Young and Poor in Rental Trap
Thursday, 12th March 2015 at 3:41 pm
Young people could be sentenced to a life of insecure renting, or worse, unless real action is taken to tackle Australia’s housing affordability crisis, according to the national peak welfare body.
CEO of the Australian Council of Social Services (ACOSS), Dr Cassandra Goldie, will tell a City of Sydney forum tonight that the Federal, State and local Governments must step up to the challenge of improving housing affordability.
“Our housing policy settings are failing to deliver social, economic or intergenerational equity. The case for reform is compelling and urgent, and government action is essential,” Goldie said.
"Affordable supply is at critically low levels. Young people and those on low incomes are locked out of home ownership and the private rental market remains an expensive and insecure place to be.”
Goldie said home ownership rates have steeply declined for young people, with rates for those on low incomes falling fastest.
She said while the proportion of investors has increased significantly, the proportion of first home buyers in the market has reached historically low levels.

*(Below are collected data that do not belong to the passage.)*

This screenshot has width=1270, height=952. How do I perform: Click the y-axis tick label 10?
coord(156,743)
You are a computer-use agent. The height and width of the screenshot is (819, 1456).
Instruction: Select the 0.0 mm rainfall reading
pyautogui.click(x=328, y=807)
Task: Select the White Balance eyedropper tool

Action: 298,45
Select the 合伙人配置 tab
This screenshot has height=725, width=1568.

Meanwhile, 80 per cent of those in the bottom 20 per cent of incomes are experiencing housing stress in the private rental market, paying more than 30 per cent of their income.
“There are major areas in need of urgent reform,” she said.
“Firstly, we need to be addressing the tax concessions which help individuals with high wealth to profit from the housing market, and which keep first home buyers locked out.
“Secondly, we are seeing a diminishing appetite by governments to invest in affordable housing programs. The last 30 years have seen a reduction in government investment in social and community housing by more than 25 per cent.
“Thirdly, we need the Commonwealth, State and Territory Governments to design a serious joint approach to planning and infrastructure policy and investment. With a national shortage of some half a million affordable rental dwellings, affordable housing, transport and infrastructure should be a national infrastructure priority underpinned by an investment strategy which leverages public and private finance.
"The Commonwealth must be a national leader which recognises that housing affordability and public infrastructure have the ability to unlock much of our productive capacity, whilst delivering much better quality of life, with important health and social outcomes.
"This Budget must chart a new course and deliver a down-payment on future housing investment. It should also deliver necessary relief to those struggling on low incomes in the private rental market though an increase to Commonwealth Rent Assistance.”